- [WORK TO COMPLETE]
Give back every record exactly as it reads.

- [TASK MATERIAL]
━━━━━━━━━━━━━━━━━━━━

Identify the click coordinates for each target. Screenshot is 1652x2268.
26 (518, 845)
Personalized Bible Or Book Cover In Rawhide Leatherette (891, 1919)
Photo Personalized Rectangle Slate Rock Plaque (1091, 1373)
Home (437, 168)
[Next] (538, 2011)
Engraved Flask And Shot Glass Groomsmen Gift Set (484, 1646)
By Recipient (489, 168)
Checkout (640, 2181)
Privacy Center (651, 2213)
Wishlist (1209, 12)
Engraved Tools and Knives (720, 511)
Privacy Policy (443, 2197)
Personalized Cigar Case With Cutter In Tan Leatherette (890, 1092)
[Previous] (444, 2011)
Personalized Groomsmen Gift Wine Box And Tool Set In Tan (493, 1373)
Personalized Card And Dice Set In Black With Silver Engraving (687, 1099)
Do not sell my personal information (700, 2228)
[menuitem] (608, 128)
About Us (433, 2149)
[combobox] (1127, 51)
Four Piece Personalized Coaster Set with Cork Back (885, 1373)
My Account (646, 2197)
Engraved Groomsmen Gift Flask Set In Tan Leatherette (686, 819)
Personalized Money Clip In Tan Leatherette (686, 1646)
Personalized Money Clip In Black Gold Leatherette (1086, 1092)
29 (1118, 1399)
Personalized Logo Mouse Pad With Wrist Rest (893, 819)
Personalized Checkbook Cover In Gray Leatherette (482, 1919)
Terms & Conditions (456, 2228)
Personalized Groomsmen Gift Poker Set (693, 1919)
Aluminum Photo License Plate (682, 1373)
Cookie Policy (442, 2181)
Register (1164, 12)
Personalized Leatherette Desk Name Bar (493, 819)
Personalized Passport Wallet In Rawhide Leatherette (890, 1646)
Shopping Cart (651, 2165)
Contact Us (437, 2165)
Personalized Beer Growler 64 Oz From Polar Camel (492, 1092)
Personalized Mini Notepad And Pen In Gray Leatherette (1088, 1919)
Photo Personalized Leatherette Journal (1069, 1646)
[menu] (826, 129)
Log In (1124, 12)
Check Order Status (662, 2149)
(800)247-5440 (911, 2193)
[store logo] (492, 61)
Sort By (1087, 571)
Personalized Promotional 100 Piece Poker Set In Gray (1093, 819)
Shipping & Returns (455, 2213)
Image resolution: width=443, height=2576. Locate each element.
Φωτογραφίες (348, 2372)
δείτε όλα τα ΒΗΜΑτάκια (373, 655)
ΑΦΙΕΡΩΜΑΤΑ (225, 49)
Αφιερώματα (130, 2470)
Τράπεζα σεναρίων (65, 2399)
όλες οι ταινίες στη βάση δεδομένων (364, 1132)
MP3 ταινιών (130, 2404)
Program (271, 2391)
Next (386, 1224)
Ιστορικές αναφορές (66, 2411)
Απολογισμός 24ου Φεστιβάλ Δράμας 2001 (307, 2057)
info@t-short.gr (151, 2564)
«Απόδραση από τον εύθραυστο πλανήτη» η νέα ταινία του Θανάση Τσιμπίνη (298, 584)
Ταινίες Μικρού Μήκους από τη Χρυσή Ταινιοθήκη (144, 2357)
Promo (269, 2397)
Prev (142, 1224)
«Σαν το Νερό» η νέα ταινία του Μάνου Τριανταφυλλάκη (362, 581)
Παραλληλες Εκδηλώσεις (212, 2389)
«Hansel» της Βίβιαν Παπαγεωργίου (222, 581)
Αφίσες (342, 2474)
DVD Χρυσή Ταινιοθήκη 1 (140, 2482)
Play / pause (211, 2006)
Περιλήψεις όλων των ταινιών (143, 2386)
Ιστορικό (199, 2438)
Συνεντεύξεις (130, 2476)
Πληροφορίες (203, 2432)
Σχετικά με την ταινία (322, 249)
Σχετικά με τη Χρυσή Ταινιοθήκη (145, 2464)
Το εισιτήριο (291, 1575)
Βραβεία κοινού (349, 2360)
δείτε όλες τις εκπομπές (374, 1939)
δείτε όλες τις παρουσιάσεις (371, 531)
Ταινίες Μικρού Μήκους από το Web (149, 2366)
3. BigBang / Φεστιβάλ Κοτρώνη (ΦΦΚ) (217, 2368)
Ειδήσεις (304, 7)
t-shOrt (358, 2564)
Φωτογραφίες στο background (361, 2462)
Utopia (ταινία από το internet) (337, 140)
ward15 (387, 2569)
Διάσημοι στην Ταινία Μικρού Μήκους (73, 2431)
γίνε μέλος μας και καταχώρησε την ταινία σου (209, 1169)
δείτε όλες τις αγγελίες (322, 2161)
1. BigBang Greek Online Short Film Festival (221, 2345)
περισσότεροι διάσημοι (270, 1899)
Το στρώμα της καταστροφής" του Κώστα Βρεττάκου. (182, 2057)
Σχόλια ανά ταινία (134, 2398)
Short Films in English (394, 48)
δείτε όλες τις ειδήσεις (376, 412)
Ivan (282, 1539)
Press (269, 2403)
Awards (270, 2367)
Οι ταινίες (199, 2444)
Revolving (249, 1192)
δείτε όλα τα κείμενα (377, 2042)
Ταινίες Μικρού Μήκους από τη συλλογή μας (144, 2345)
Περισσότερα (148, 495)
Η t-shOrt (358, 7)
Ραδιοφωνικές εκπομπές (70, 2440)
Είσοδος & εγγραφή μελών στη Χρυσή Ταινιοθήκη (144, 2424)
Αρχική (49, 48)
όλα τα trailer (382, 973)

━━━━━━━━━━━━━━━━━━━━

- [EXPECTED ANSWER]
Identify the click coordinates for each target. Screenshot is 1652x2268.
26 (518, 845)
Personalized Bible Or Book Cover In Rawhide Leatherette (891, 1919)
Photo Personalized Rectangle Slate Rock Plaque (1091, 1373)
Home (437, 168)
[Next] (538, 2011)
Engraved Flask And Shot Glass Groomsmen Gift Set (484, 1646)
By Recipient (489, 168)
Checkout (640, 2181)
Privacy Center (651, 2213)
Wishlist (1209, 12)
Engraved Tools and Knives (720, 511)
Privacy Policy (443, 2197)
Personalized Cigar Case With Cutter In Tan Leatherette (890, 1092)
[Previous] (444, 2011)
Personalized Groomsmen Gift Wine Box And Tool Set In Tan (493, 1373)
Personalized Card And Dice Set In Black With Silver Engraving (687, 1099)
Do not sell my personal information (700, 2228)
[menuitem] (608, 128)
About Us (433, 2149)
[combobox] (1127, 51)
Four Piece Personalized Coaster Set with Cork Back (885, 1373)
My Account (646, 2197)
Engraved Groomsmen Gift Flask Set In Tan Leatherette (686, 819)
Personalized Money Clip In Tan Leatherette (686, 1646)
Personalized Money Clip In Black Gold Leatherette (1086, 1092)
29 (1118, 1399)
Personalized Logo Mouse Pad With Wrist Rest (893, 819)
Personalized Checkbook Cover In Gray Leatherette (482, 1919)
Terms & Conditions (456, 2228)
Personalized Groomsmen Gift Poker Set (693, 1919)
Aluminum Photo License Plate (682, 1373)
Cookie Policy (442, 2181)
Register (1164, 12)
Personalized Leatherette Desk Name Bar (493, 819)
Personalized Passport Wallet In Rawhide Leatherette (890, 1646)
Shopping Cart (651, 2165)
Contact Us (437, 2165)
Personalized Beer Growler 64 Oz From Polar Camel (492, 1092)
Personalized Mini Notepad And Pen In Gray Leatherette (1088, 1919)
Photo Personalized Leatherette Journal (1069, 1646)
[menu] (826, 129)
Log In (1124, 12)
Check Order Status (662, 2149)
(800)247-5440 (911, 2193)
[store logo] (492, 61)
Sort By (1087, 571)
Personalized Promotional 100 Piece Poker Set In Gray (1093, 819)
Shipping & Returns (455, 2213)
Image resolution: width=443, height=2576. Locate each element.
Φωτογραφίες (348, 2372)
δείτε όλα τα ΒΗΜΑτάκια (373, 655)
ΑΦΙΕΡΩΜΑΤΑ (225, 49)
Αφιερώματα (130, 2470)
Τράπεζα σεναρίων (65, 2399)
όλες οι ταινίες στη βάση δεδομένων (364, 1132)
MP3 ταινιών (130, 2404)
Program (271, 2391)
Next (386, 1224)
Ιστορικές αναφορές (66, 2411)
Απολογισμός 24ου Φεστιβάλ Δράμας 2001 (307, 2057)
info@t-short.gr (151, 2564)
«Απόδραση από τον εύθραυστο πλανήτη» η νέα ταινία του Θανάση Τσιμπίνη (298, 584)
Ταινίες Μικρού Μήκους από τη Χρυσή Ταινιοθήκη (144, 2357)
Promo (269, 2397)
Prev (142, 1224)
«Σαν το Νερό» η νέα ταινία του Μάνου Τριανταφυλλάκη (362, 581)
Παραλληλες Εκδηλώσεις (212, 2389)
«Hansel» της Βίβιαν Παπαγεωργίου (222, 581)
Αφίσες (342, 2474)
DVD Χρυσή Ταινιοθήκη 1 (140, 2482)
Play / pause (211, 2006)
Περιλήψεις όλων των ταινιών (143, 2386)
Ιστορικό (199, 2438)
Συνεντεύξεις (130, 2476)
Πληροφορίες (203, 2432)
Σχετικά με την ταινία (322, 249)
Σχετικά με τη Χρυσή Ταινιοθήκη (145, 2464)
Το εισιτήριο (291, 1575)
Βραβεία κοινού (349, 2360)
δείτε όλες τις εκπομπές (374, 1939)
δείτε όλες τις παρουσιάσεις (371, 531)
Ταινίες Μικρού Μήκους από το Web (149, 2366)
3. BigBang / Φεστιβάλ Κοτρώνη (ΦΦΚ) (217, 2368)
Ειδήσεις (304, 7)
t-shOrt (358, 2564)
Φωτογραφίες στο background (361, 2462)
Utopia (ταινία από το internet) (337, 140)
ward15 (387, 2569)
Διάσημοι στην Ταινία Μικρού Μήκους (73, 2431)
γίνε μέλος μας και καταχώρησε την ταινία σου (209, 1169)
δείτε όλες τις αγγελίες (322, 2161)
1. BigBang Greek Online Short Film Festival (221, 2345)
περισσότεροι διάσημοι (270, 1899)
Το στρώμα της καταστροφής" του Κώστα Βρεττάκου. (182, 2057)
Σχόλια ανά ταινία (134, 2398)
Short Films in English (394, 48)
δείτε όλες τις ειδήσεις (376, 412)
Ivan (282, 1539)
Press (269, 2403)
Awards (270, 2367)
Οι ταινίες (199, 2444)
Revolving (249, 1192)
δείτε όλα τα κείμενα (377, 2042)
Ταινίες Μικρού Μήκους από τη συλλογή μας (144, 2345)
Περισσότερα (148, 495)
Η t-shOrt (358, 7)
Ραδιοφωνικές εκπομπές (70, 2440)
Είσοδος & εγγραφή μελών στη Χρυσή Ταινιοθήκη (144, 2424)
Αρχική (49, 48)
όλα τα trailer (382, 973)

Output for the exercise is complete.